**THE DATA:**
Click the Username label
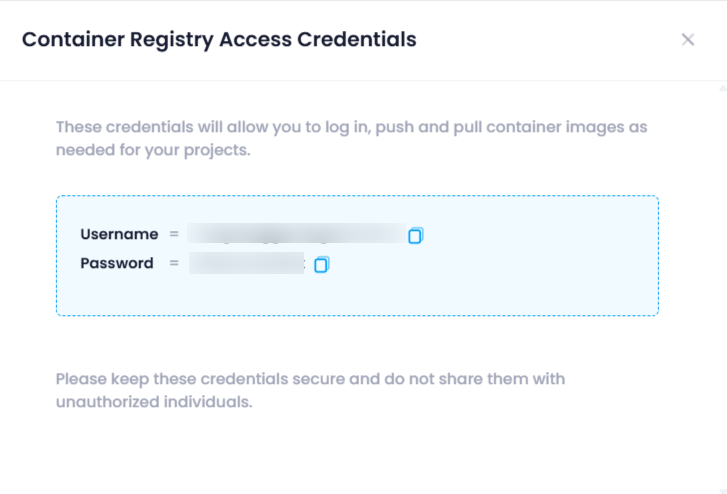Image resolution: width=727 pixels, height=494 pixels. coord(119,234)
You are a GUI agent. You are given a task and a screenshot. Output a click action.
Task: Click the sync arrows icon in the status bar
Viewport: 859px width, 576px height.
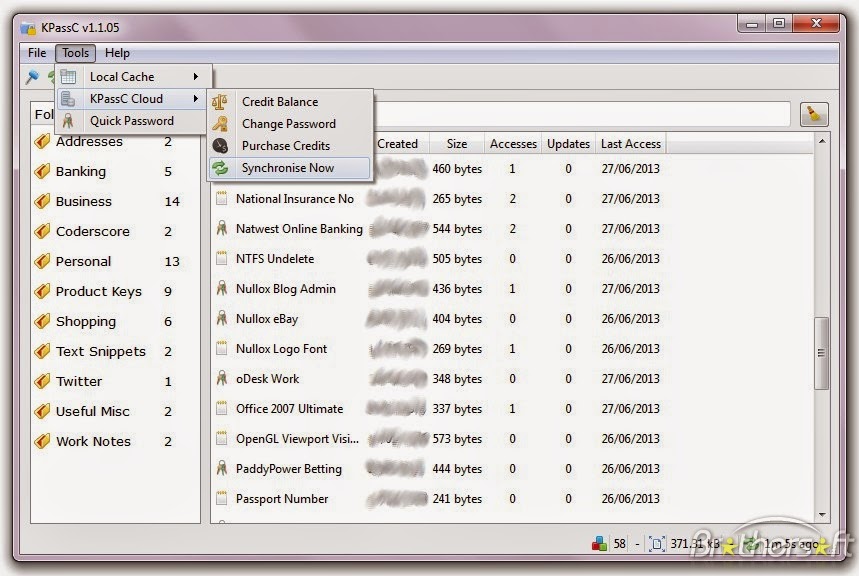[751, 543]
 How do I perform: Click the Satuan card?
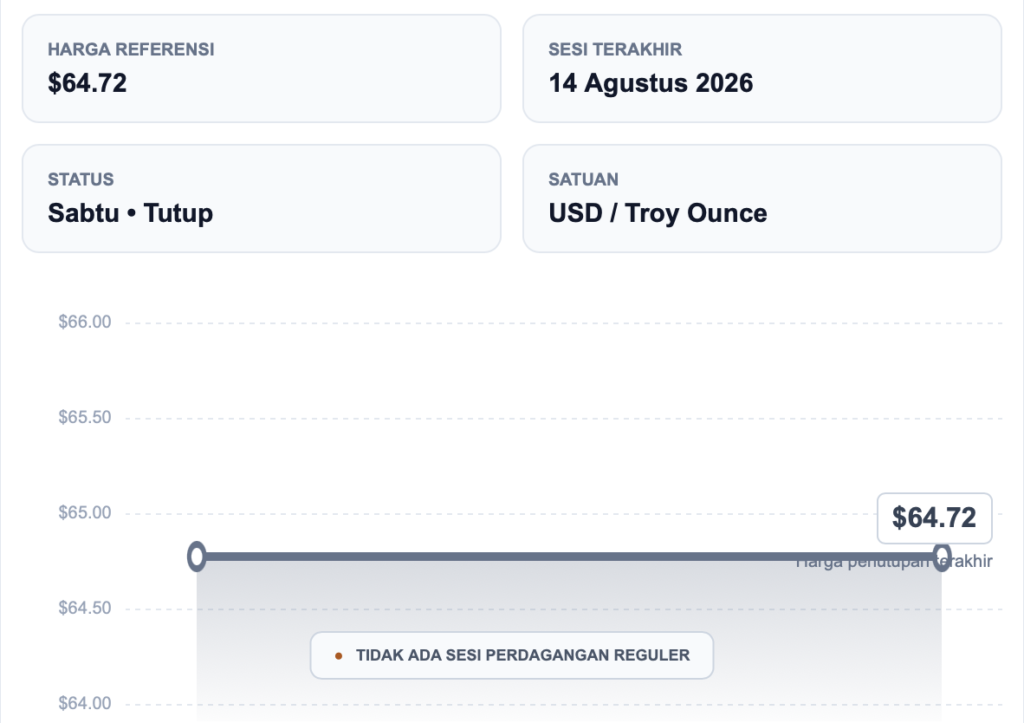pyautogui.click(x=762, y=199)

**PROMPT:**
Would you restate, word for word, the lines from the one holding "You are a GUI" through the end of the material above? Omit the pictures.

**ANSWER FOR THIS EXERCISE:**
You are a GUI agent. You are given a task and a screenshot. Output a click action.
Task: Click the sync arrows icon in the status bar
Viewport: 859px width, 576px height.
[751, 543]
 How do I perform: Click the Satuan card?
pyautogui.click(x=762, y=199)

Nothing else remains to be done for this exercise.